Integrating with Databases and Other Operations

Pydantic models are not just for input. Use them for output responses too. This ensures consistent data shapes.

You might have a UserInDB model for database records. It can exclude the password field for safety.

For database operations, combine Pydantic with SQLAlchemy. See our FastAPI SQLAlchemy CRUD Guide for details.

Similarly, for handling file data, validation is key. Our FastAPI File Upload Download Tutorial covers this.

Best Practices for Effective Validation

Keep your models focused. Create separate models for creation, update, and response. This is the API equivalent of separation of concerns.

Use inheritance to avoid duplication. A base UserBase model can hold common fields.

Always sanitize and hash sensitive data like passwords. Validation is not a substitute for security.

For complex applications, consider using Pydantic's Settings management. It validates configuration data.

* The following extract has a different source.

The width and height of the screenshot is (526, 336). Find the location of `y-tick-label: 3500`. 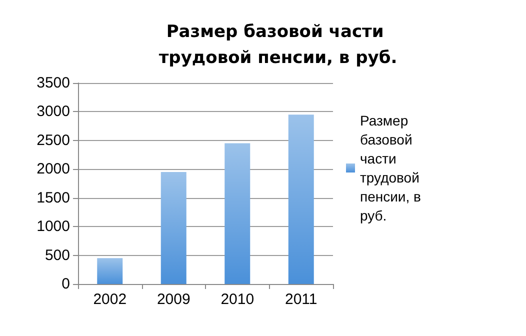

y-tick-label: 3500 is located at coordinates (53, 83).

Remember, validation is the first line of defense. Pair it with authentication. Learn more in our FastAPI JWT Authentication Python Tutorial.

Conclusion

Pydantic models are a cornerstone of FastAPI development. They provide automatic, robust data validation.

You learned to define models with type hints and constraints. You saw how to use them in path operations.

We explored custom validators and error handling. This ensures your API is reliable and developer-friendly.

Start by defining clear models for your data. Use validation to build trust in your API endpoints. Your applications will be more secure and maintainable.

Combine this with other FastAPI features for powerful backends. Happy coding!